:: Material for this task ::
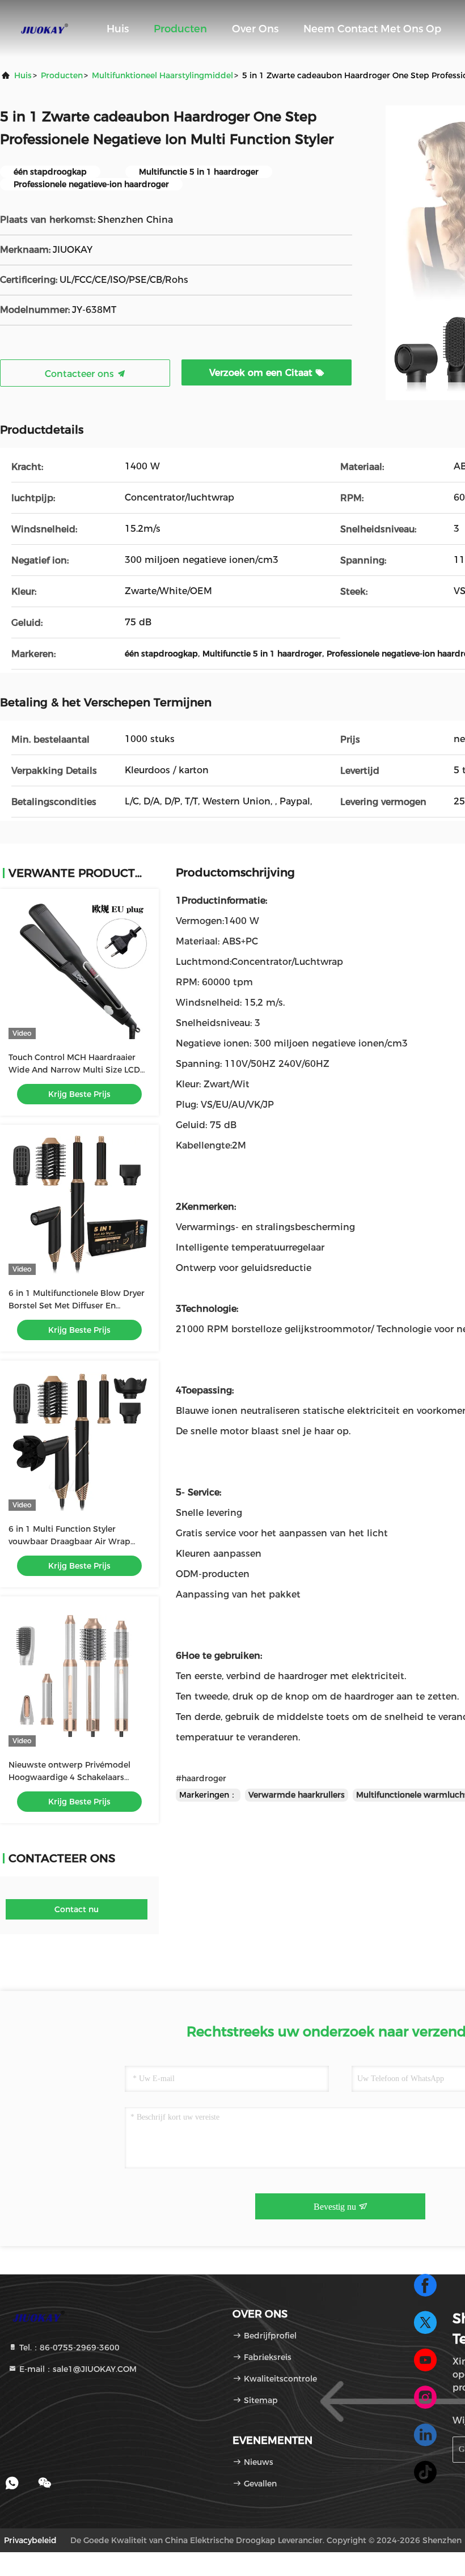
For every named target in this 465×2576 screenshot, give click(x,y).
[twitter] (425, 2323)
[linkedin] (425, 2435)
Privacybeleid (30, 2540)
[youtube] (425, 2360)
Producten (180, 29)
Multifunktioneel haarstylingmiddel (162, 75)
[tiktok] (425, 2472)
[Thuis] (45, 28)
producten (62, 75)
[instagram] (425, 2397)
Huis (118, 29)
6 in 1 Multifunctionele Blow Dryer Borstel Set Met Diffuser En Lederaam (77, 1305)
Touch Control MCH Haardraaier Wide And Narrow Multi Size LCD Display (74, 1069)
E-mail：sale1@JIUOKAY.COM (77, 2369)
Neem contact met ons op (372, 29)
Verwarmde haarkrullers (296, 1795)
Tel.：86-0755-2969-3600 (68, 2347)
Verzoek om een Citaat (262, 372)
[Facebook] (425, 2285)
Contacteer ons (81, 373)
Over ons (255, 29)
:::
_Assignment_
Take the lines above from the one containing "Huis (118, 29)" down to the one containing "Verzoek om een Citaat (262, 372)", and transcribe them exactly, both ends included.

_Reply_
Huis (118, 29)
6 in 1 Multifunctionele Blow Dryer Borstel Set Met Diffuser En Lederaam (77, 1305)
Touch Control MCH Haardraaier Wide And Narrow Multi Size LCD Display (74, 1069)
E-mail：sale1@JIUOKAY.COM (77, 2369)
Neem contact met ons op (372, 29)
Verwarmde haarkrullers (296, 1795)
Tel.：86-0755-2969-3600 (68, 2347)
Verzoek om een Citaat (262, 372)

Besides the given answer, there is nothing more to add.